Long-term exposure to magnesium deficiency causes greater expression of senescence-associated protein expression in IMR-90 cells. Cells were cultured in different media conditions at ambient oxygen levels. (A) Autoradiographs show hybridization of p16^INK4a, p21^WAF1, or actin as a function of PD indicated across the top. (B) Expression levels of p16^INK4a and p21^WAF1 in relative densitometric units (RDU) were normalized to actin levels as a loading control, illustrating increased expression as a function of PD. (C) Representative autoradiographs show hybridization of p16^INK4a, p21^WAF1, or actin as a function of media condition in a population set with PD ranging from 40 to 45. Cells were cultured in full medium (F) or magnesium-deficient media repleted to 13% (13), 50% (50), or 100% (100) of normal magnesium content across the top; positive control peptide for antibody indicated by “+.” (D) Relative expression levels of p16^INK4a and p21^WAF1 expression were normalized to actin levels as a loading control and expressed as a percentage (mean ± SD, n = 2) of youngest PD (25), illustrating increased expression with decreasing magnesium condition.

Fig. 4.

Long-term exposure to magnesium deficiency causes accelerated telomere attrition in IMR-90 cells.
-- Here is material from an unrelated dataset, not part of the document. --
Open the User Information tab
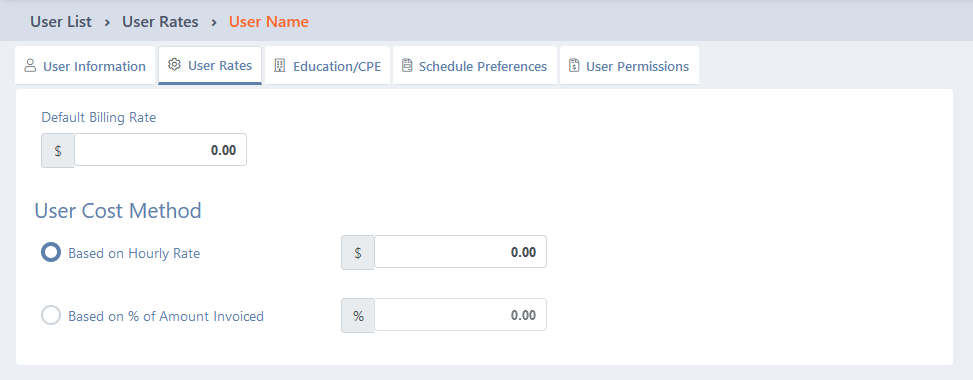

Cells were cultured in different media conditions at ambient oxygen levels. (A) Representative autoradiograph shows mean TRF as a function of media condition (lanes 2–5) and PD (lanes 6–7) in IMR-90 cells. Cells were cultured in full medium (FULL) or magnesium-deficient media repleted to 13% (13% Mg), 50% (50% Mg), or 100% (100% Mg) of normal magnesium content (lanes 2–5) with PD ranging from 35 to 38. High (10.2 kbp) and low (3.9 kbp) TRF DNA standard was used as positive control for TRF quantitation. (B) The average telomere attrition rate derived from seven independent experiments with a wide range of PD (black circles) is shown; the solid line indicates fit to a linear regression function (r² = 0.72) and the dotted line corresponds to a 90% prediction band. The attrition rate was determined at 105 ± 17 bp lost per population doubling. Four independent experiments using populations from magnesium-deficient media repleted to 13% (red stars), 50% (yellow stars), or 100% (green stars) at early, middle, and late PD are overlaid. Mean TRF from middle and late PD populations cultured in 10% Mg medium conditions were outside the 90% prediction band (dotted line).